• **What to do**: Repeat word for word the lines from the one containing "Click the Firefox home icon" to the end of the material below, and leave all pictures out.

Material for this exercise Block Start

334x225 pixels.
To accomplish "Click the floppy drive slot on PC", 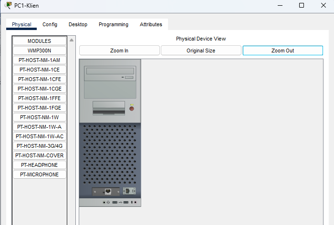I will (109, 108).
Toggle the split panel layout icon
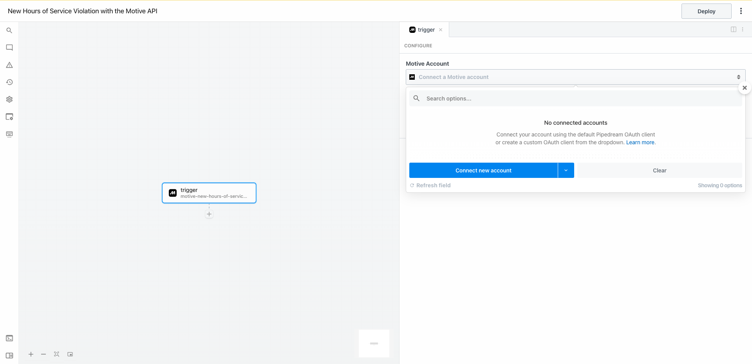 [733, 30]
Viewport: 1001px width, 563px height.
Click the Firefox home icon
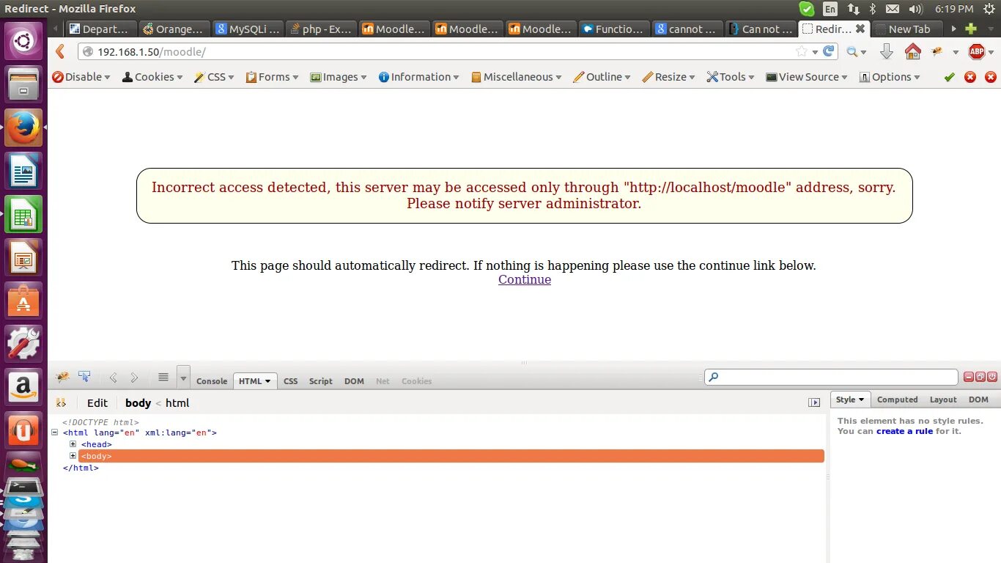pyautogui.click(x=913, y=52)
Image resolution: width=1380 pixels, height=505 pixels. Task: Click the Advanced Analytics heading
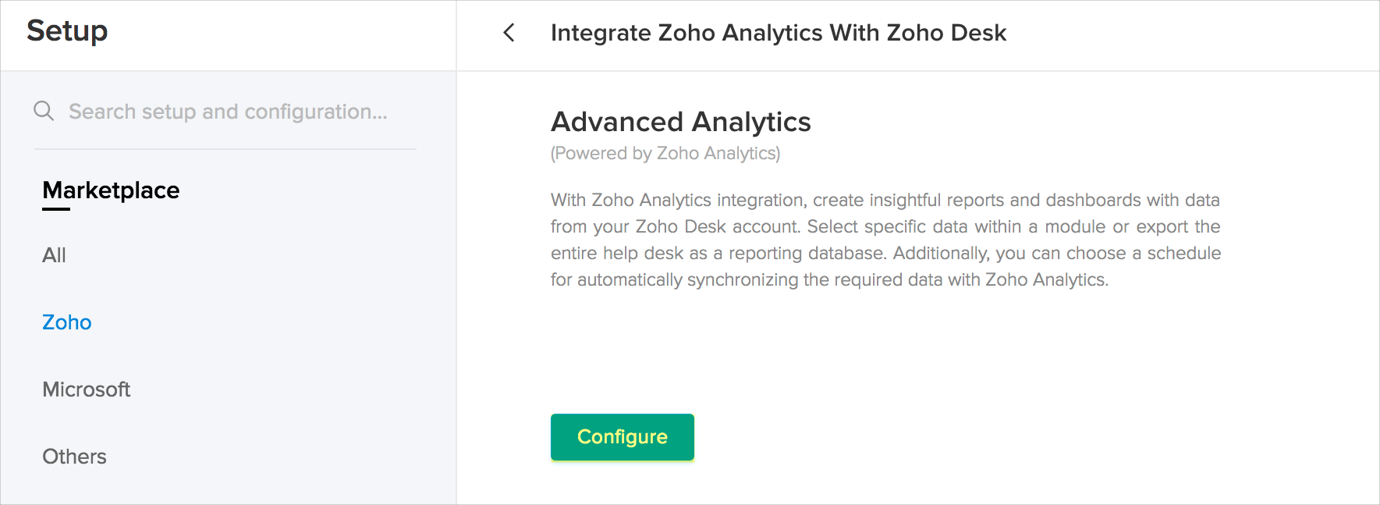pyautogui.click(x=680, y=122)
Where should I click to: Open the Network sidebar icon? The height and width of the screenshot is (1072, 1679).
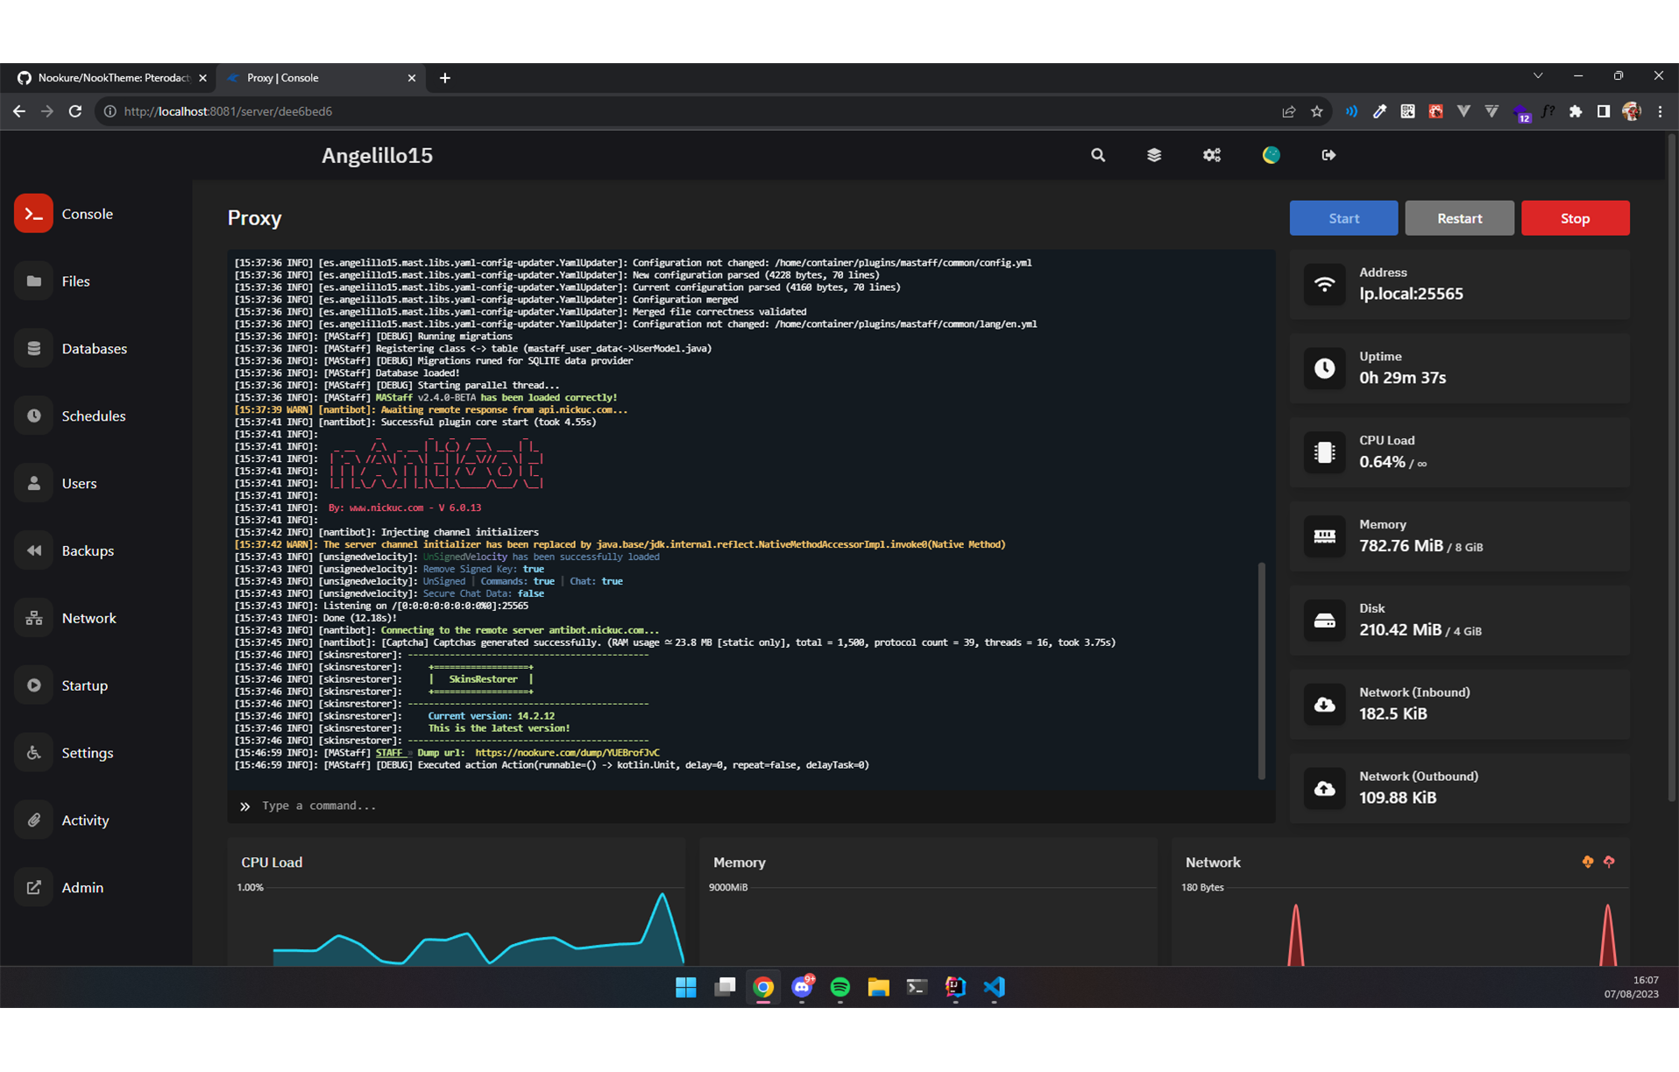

Material for this exercise Block End

• **Task result**:
Click the Firefox home icon
pyautogui.click(x=913, y=52)
Image resolution: width=1380 pixels, height=505 pixels. Task: Click the Advanced Analytics heading
pyautogui.click(x=680, y=122)
Where should I click to: Open the Network sidebar icon? The height and width of the screenshot is (1072, 1679).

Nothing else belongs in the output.